RECORDS TO PROCESS

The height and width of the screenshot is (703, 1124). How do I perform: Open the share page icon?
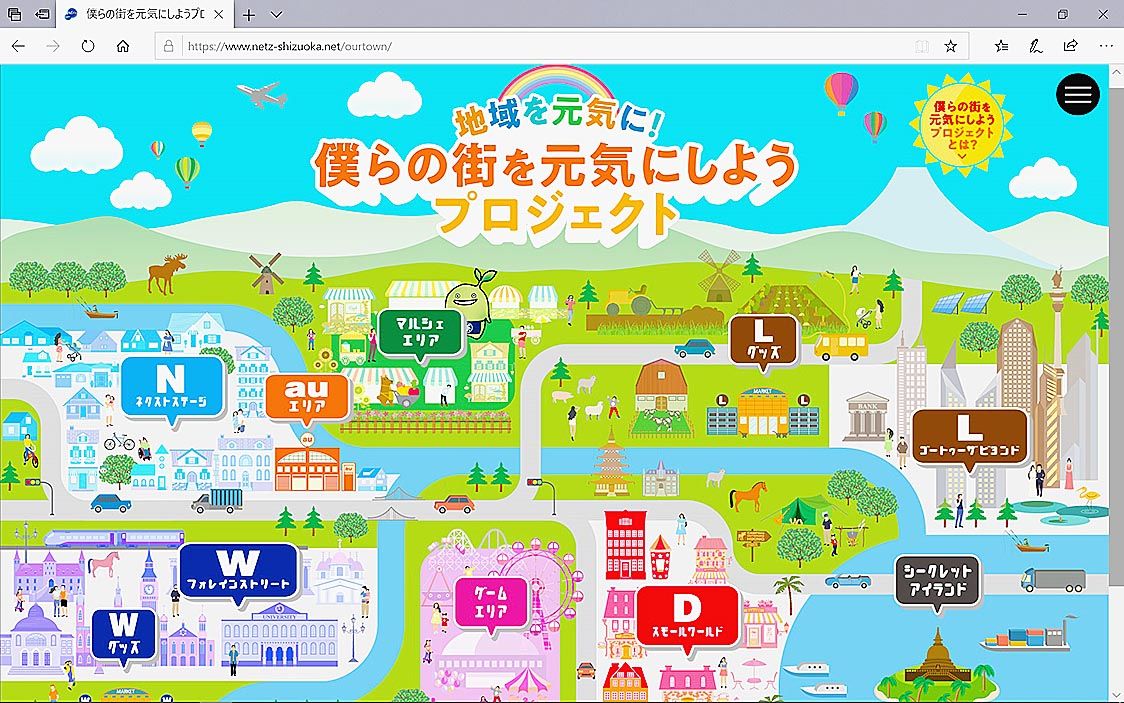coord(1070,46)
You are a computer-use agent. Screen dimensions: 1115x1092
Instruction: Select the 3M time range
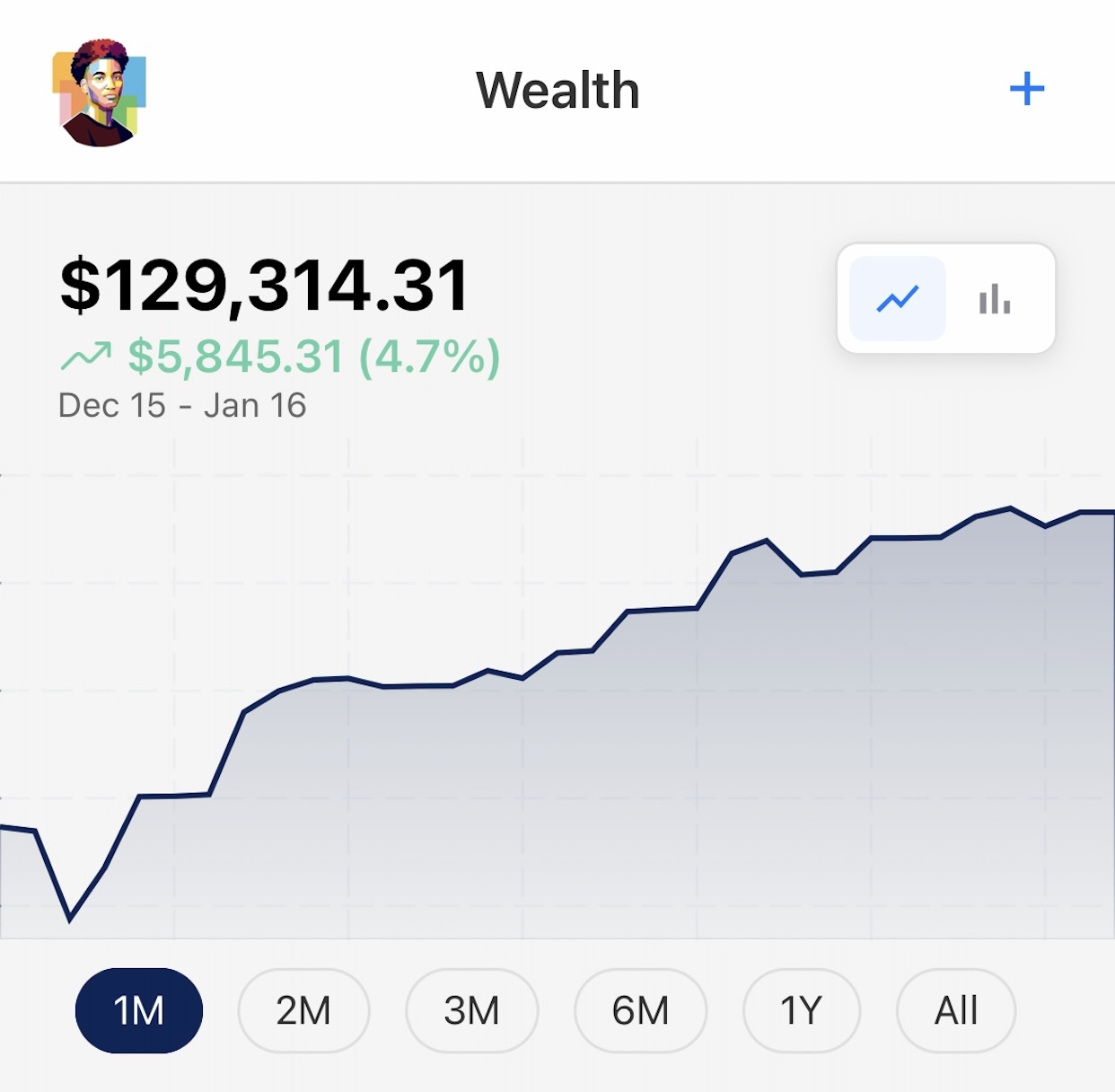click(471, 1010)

---

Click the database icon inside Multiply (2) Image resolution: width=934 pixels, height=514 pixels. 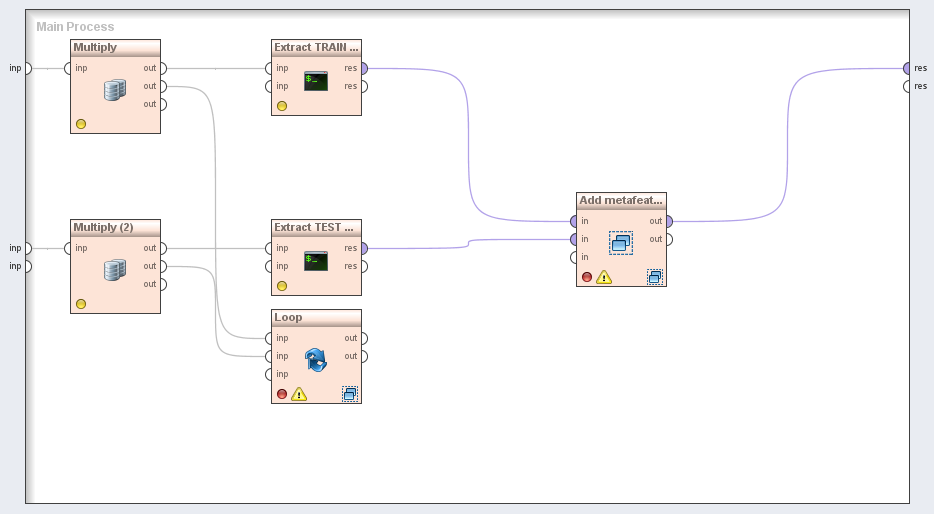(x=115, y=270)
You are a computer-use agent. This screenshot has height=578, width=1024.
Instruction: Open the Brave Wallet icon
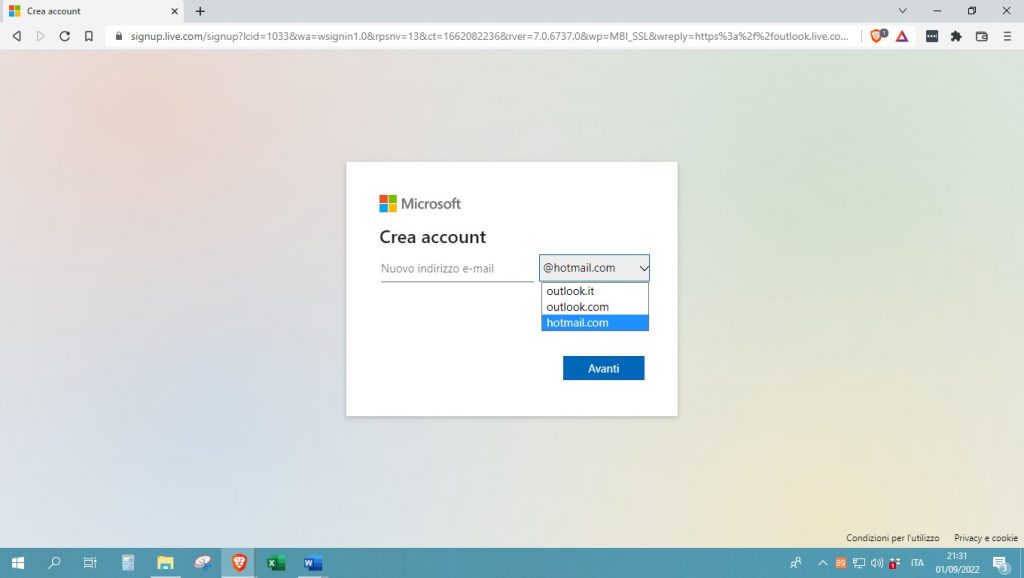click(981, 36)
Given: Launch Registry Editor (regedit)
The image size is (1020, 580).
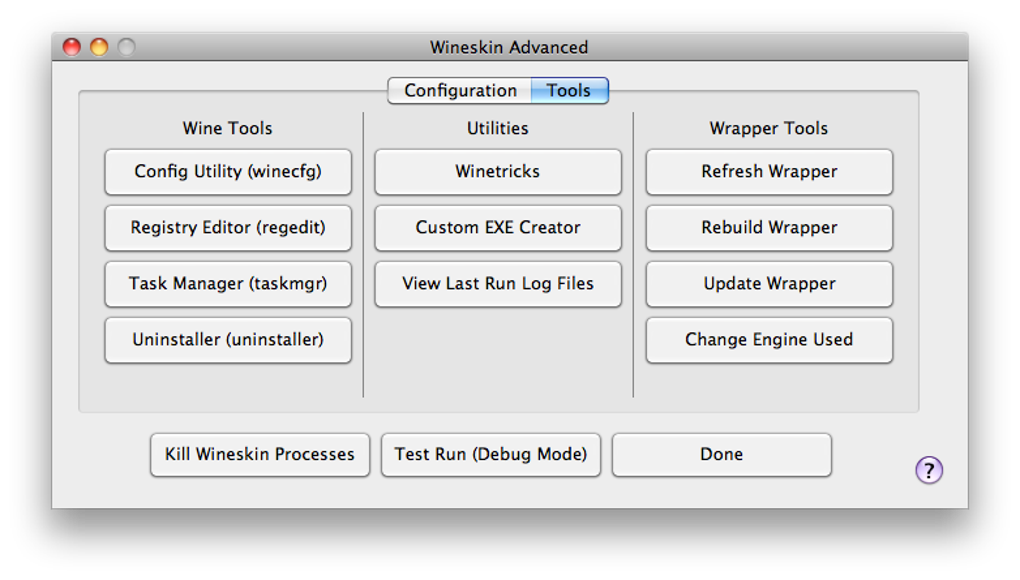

...

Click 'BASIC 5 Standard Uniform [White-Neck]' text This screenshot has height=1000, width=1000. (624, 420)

ABOUT THIS TASK
What is needed is the count of lines in the records that include the word "agent", with no other text.

TASK SOLUTION
2